TRY IT>
Please set down only the lines running from the one with "Task: Click the" through the last line of the entries, exactly as written and without any pictures.

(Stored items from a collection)
************

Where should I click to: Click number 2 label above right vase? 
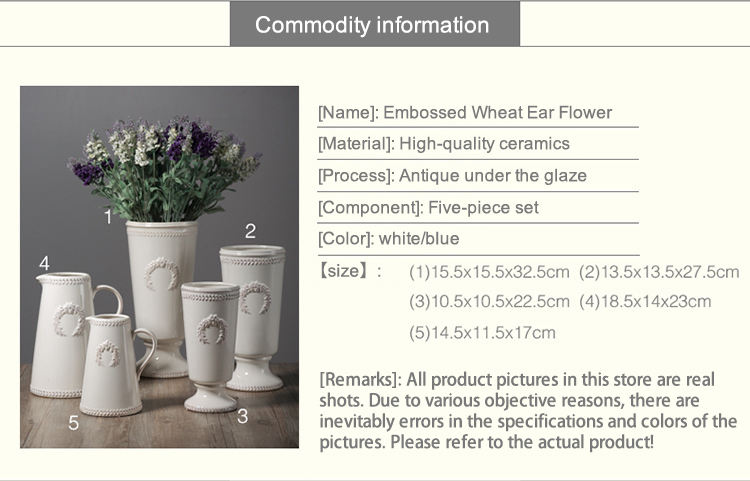251,231
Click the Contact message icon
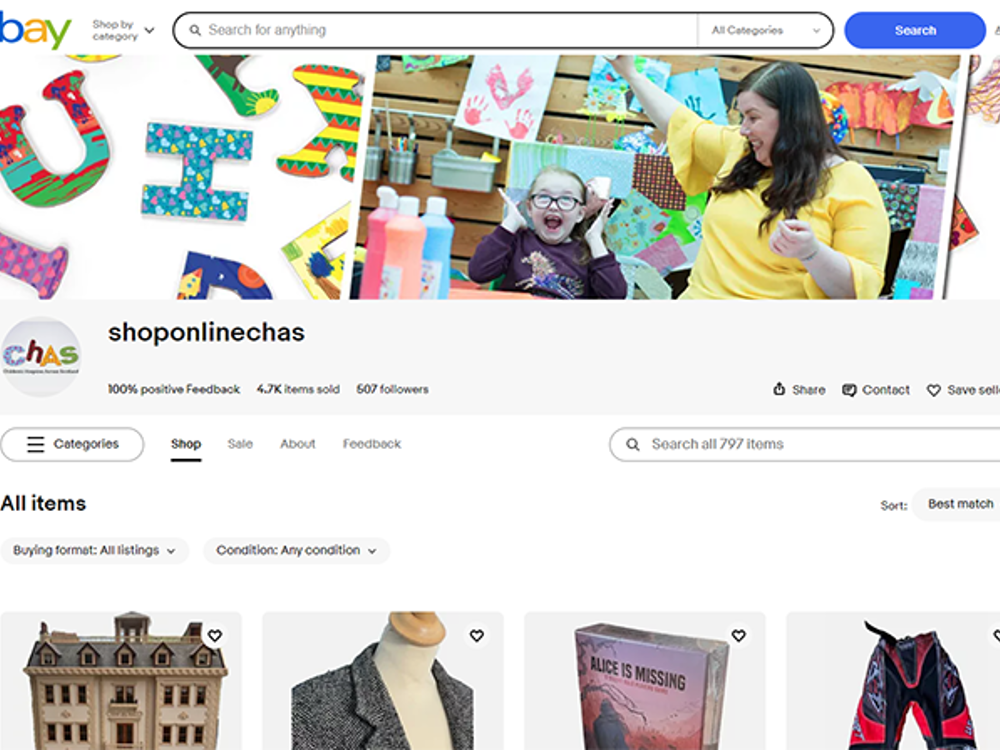This screenshot has height=750, width=1000. tap(849, 390)
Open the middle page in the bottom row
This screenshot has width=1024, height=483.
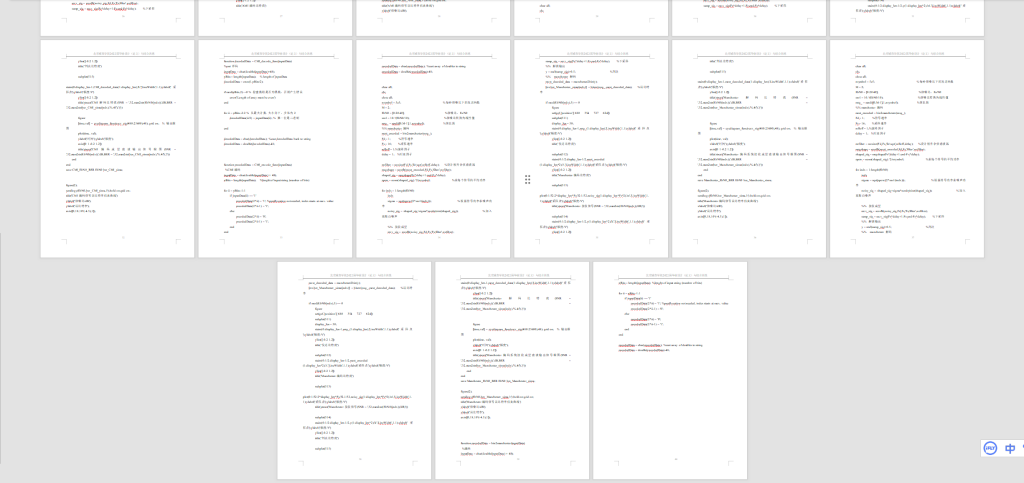point(511,370)
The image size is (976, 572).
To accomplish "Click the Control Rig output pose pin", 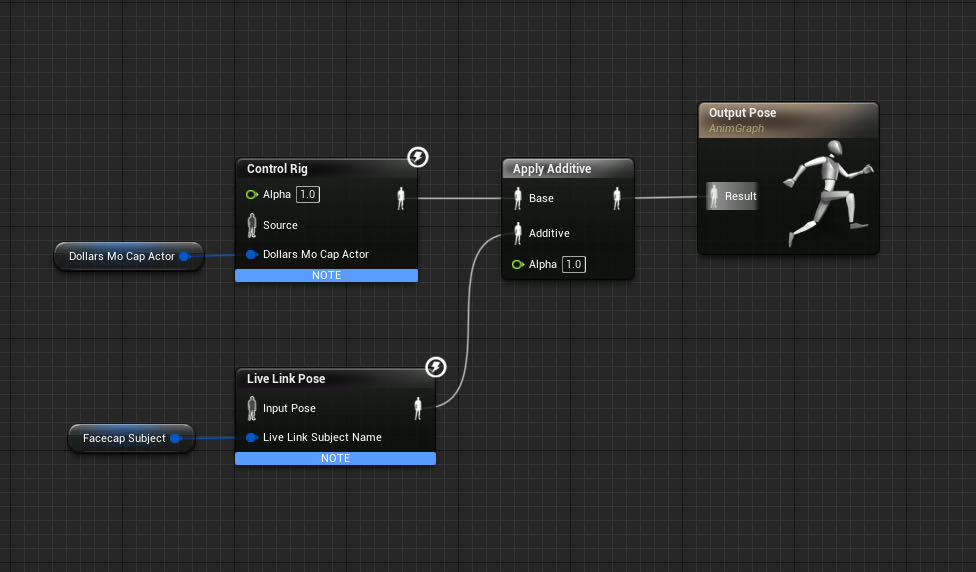I will point(401,197).
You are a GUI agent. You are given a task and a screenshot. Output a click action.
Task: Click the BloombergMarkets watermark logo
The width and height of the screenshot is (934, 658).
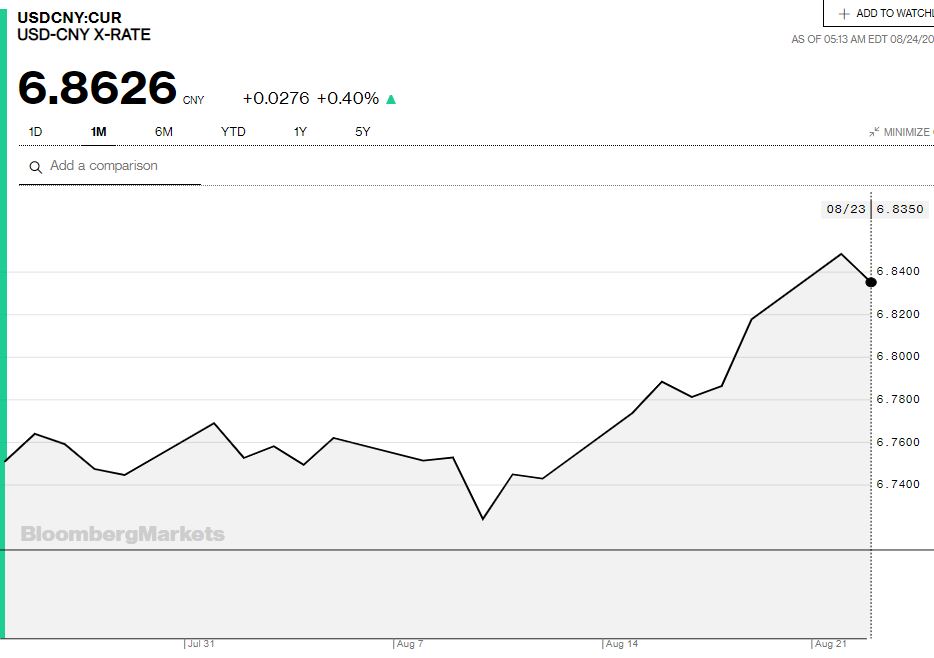122,534
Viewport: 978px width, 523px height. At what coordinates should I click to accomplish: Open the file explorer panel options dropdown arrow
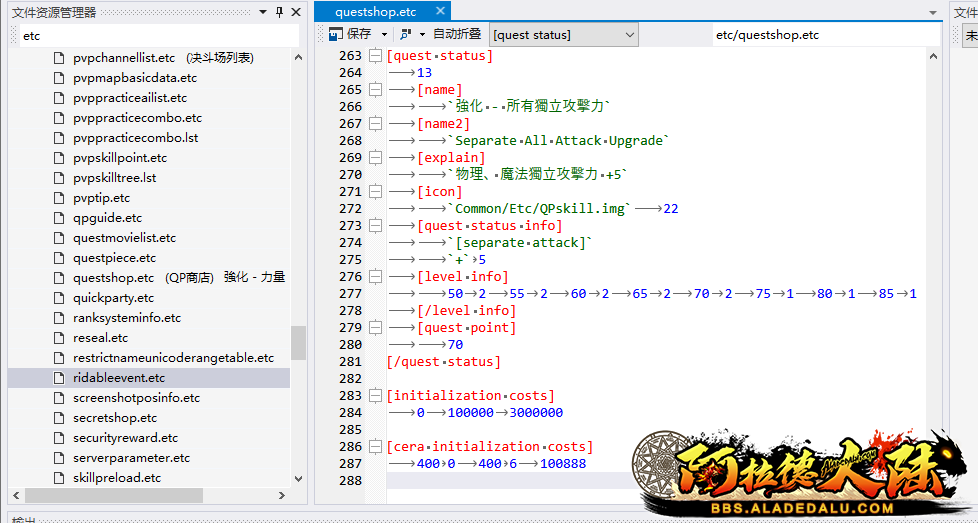[263, 12]
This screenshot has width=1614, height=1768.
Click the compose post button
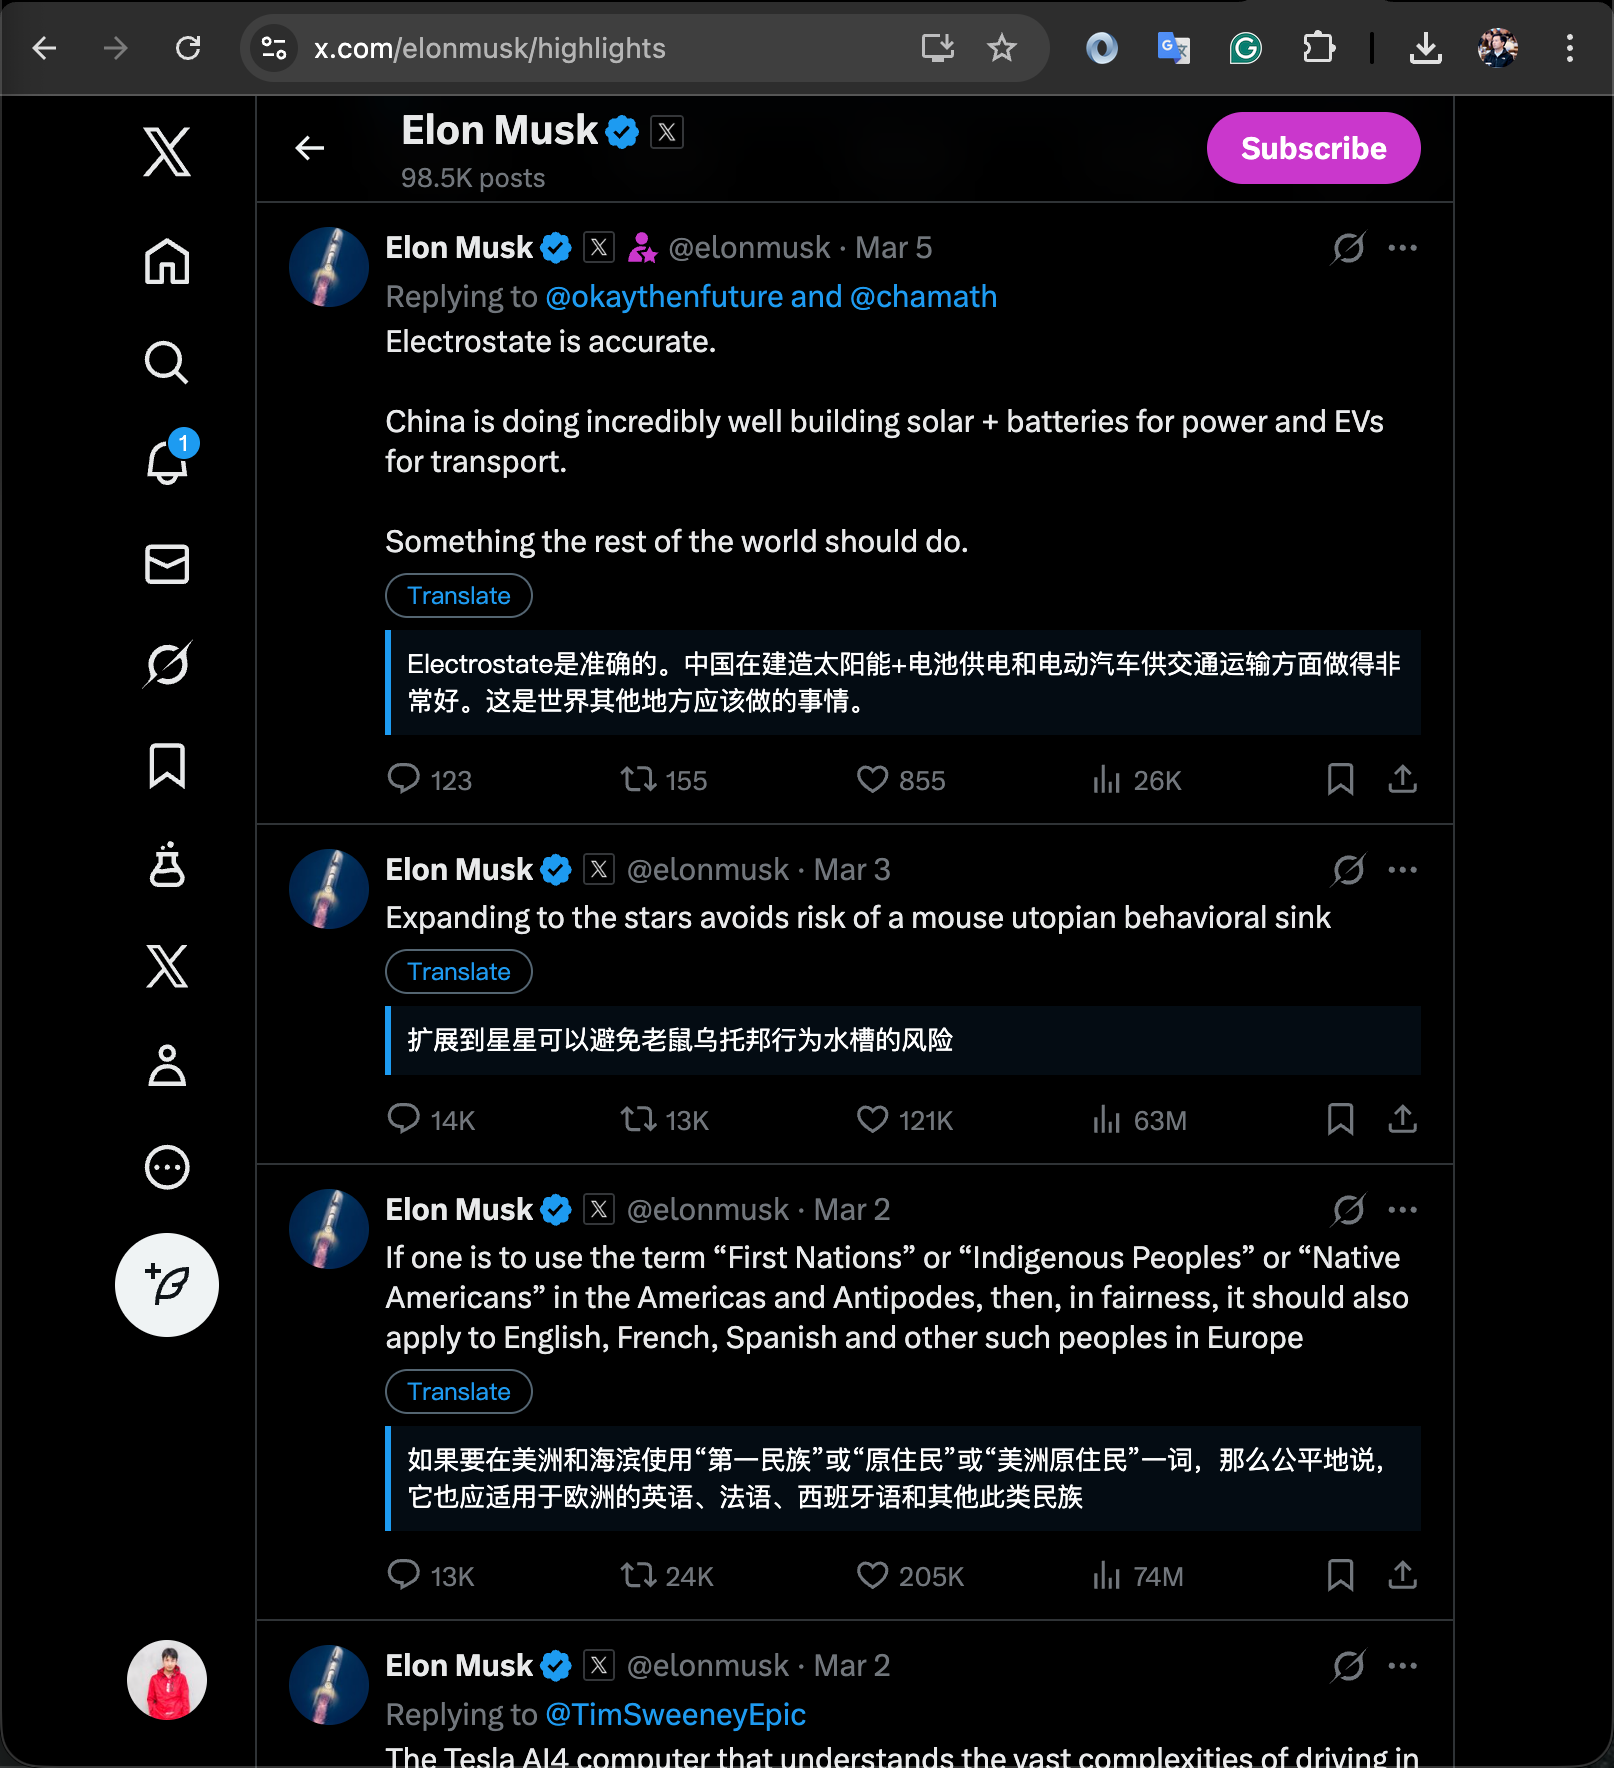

************

EXERCISE RESULT>
Task: Click the BloombergMarkets watermark logo
The width and height of the screenshot is (934, 658).
122,534
Viewport: 978px width, 523px height. At what coordinates should I click to accomplish: Open the file explorer panel options dropdown arrow
[263, 12]
This screenshot has width=1614, height=1768.
Click the compose post button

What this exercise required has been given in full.